When we talk about major foreign companies investing in the South African mining sector, this is what we should be talking about. Major Capex investment (Vedanta has already spent US$400 million on Gamsberg – with the likelihood of more to come) as well as a determination to contribute positively to every aspect of the lives of the communities where they operate. We should also be talking about companies who come prepared for the long haul. 

Gamsberg is one of the largest known unexploited zinc resources in the world. It has a reserve and resource of more than 200Mt and an estimated life of mine of 30 years. Currently output is planned at 250,000 tons of zinc in concentrate per year – but Vedanta is exploring plans to increase output by another 200,000 tons to 450,000 tons per annum, and ultimately, another phase, to 600,000 tons per annum. Ultimately this could turn Black Mountain into a huge 800,000 tons per annum zinc mine.

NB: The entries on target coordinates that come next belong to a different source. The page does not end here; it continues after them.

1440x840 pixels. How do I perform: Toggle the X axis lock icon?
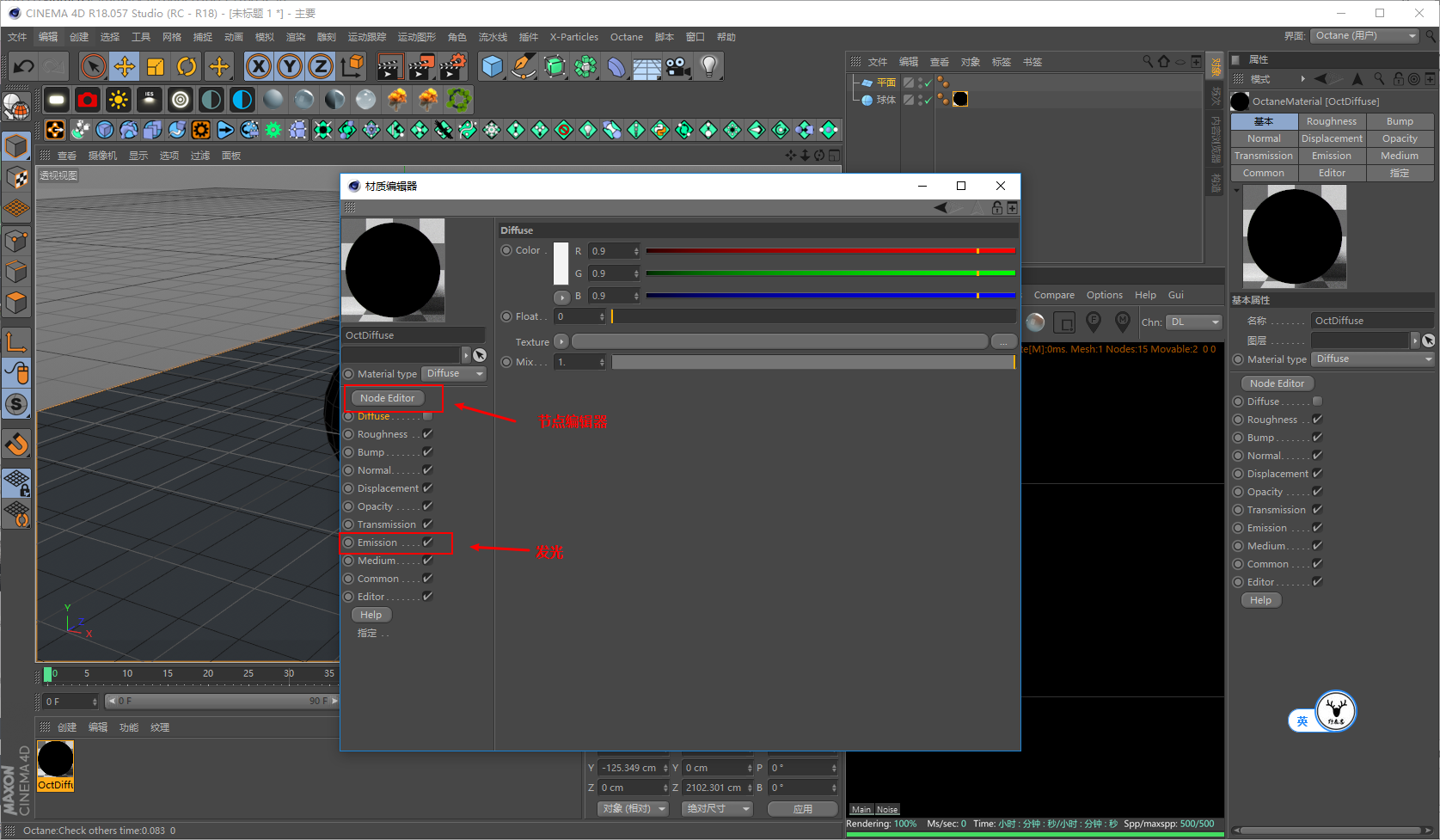pyautogui.click(x=259, y=66)
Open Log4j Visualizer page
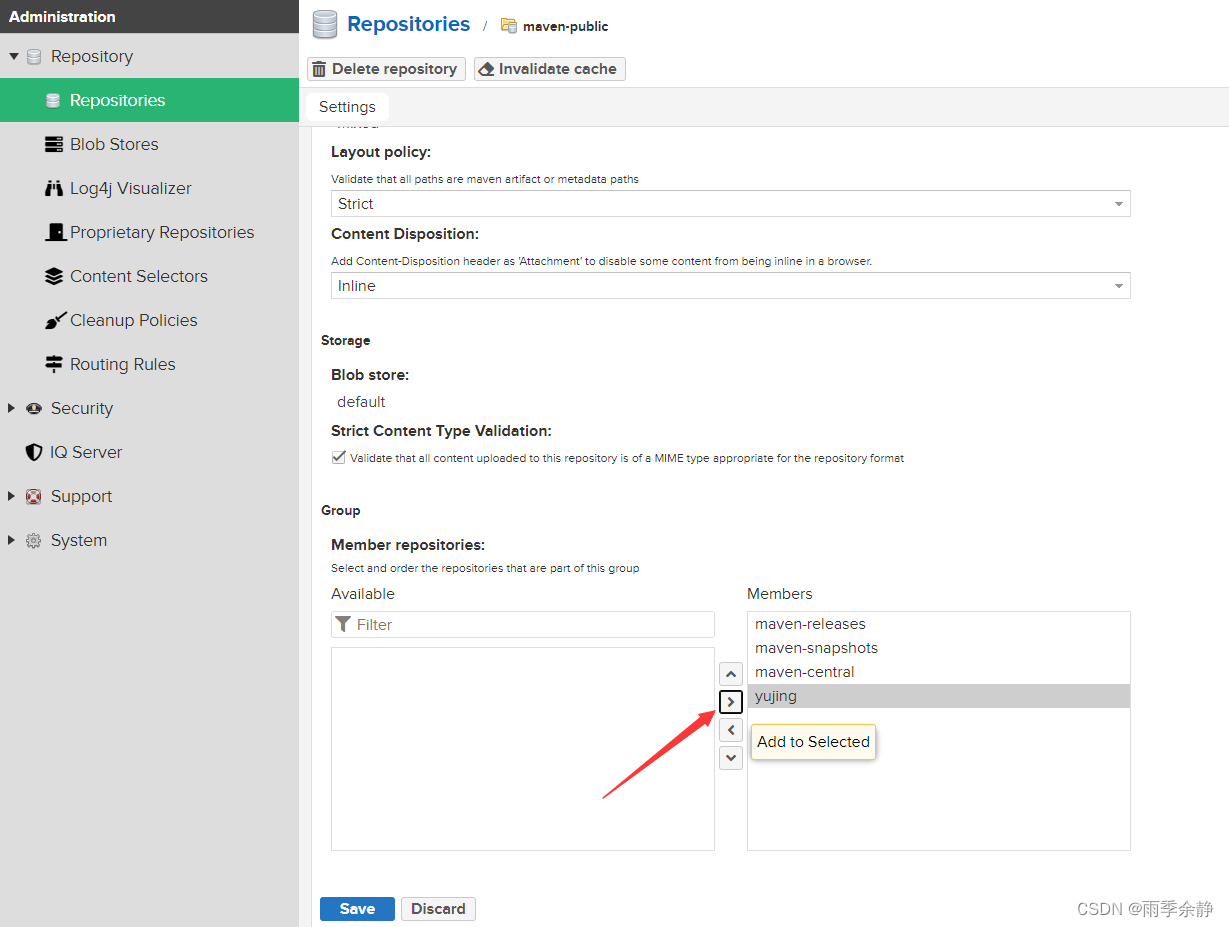 click(130, 188)
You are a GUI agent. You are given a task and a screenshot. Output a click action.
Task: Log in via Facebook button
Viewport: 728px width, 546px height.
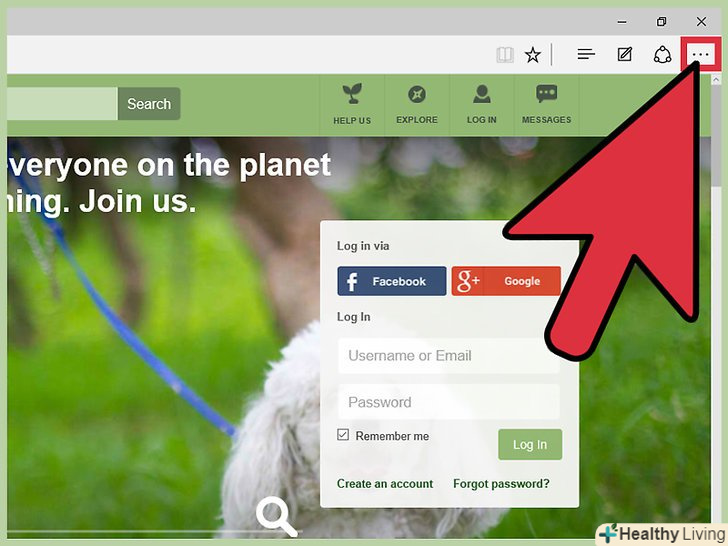tap(391, 281)
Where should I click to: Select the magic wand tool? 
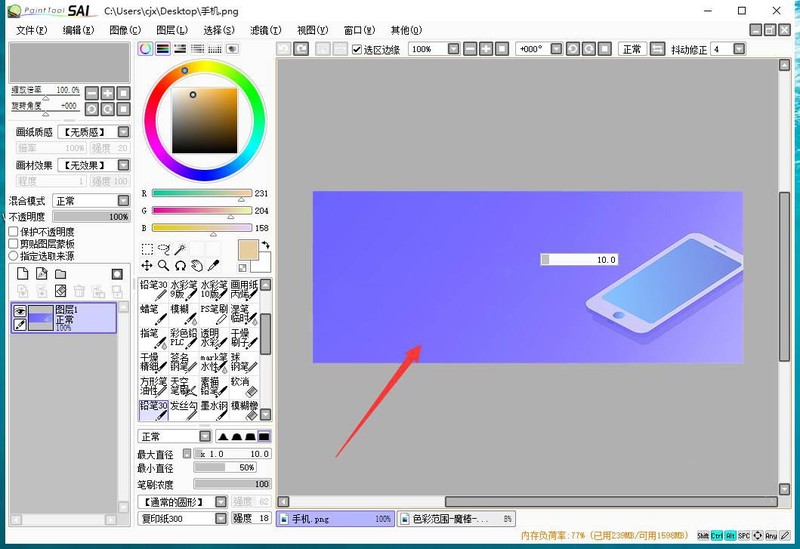coord(181,249)
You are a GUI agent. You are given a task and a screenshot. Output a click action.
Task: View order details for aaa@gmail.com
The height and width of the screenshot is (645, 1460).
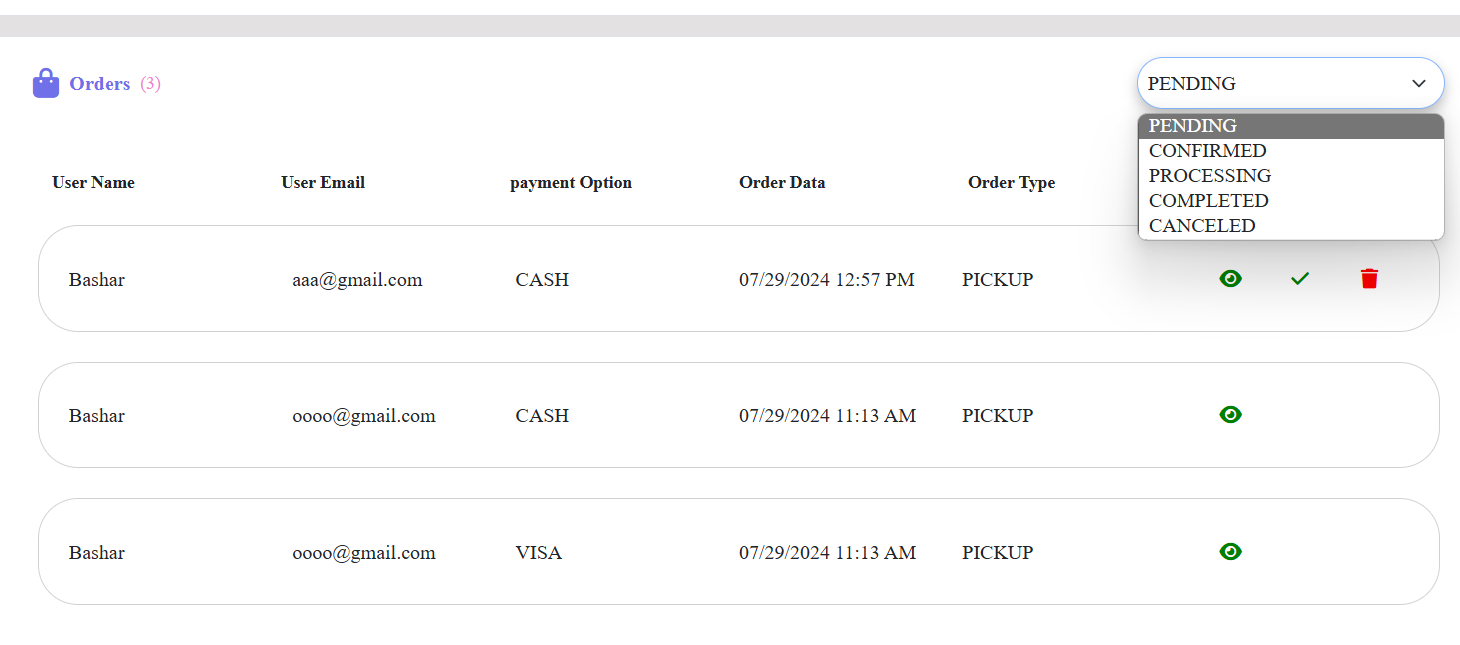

To Vedanta, Gamsberg is more than a mine. It has the potential to trigger a new wave of industrial and economic development, for additional opportunities for Vedanta and others, in what is one of the lesser developed regions of South Africa.

There are opportunities for value-adding zinc beneficiation, the creation of a regional fertilizer industry (with further significant job creation prospects), the accelerated development of the agricultural industry, prospects for steel production (given proximity of iron, zinc and manganese mining) and potential for the development of rail and other logistical links. And this would just be the beginning. Industrial development would need additional power resources, water supply and other economic and social infrastructure requirements – all excellent investment opportunities. 

And this is just Gamsberg. One mine – but with the potential to strike a spark that would transform an entire Province. 

These are the relationships and outcomes we hope to encourage and foster through the India-South Africa Business Summit 2018. With more to follow, where Indian companies continue to do good while doing business in South Africa.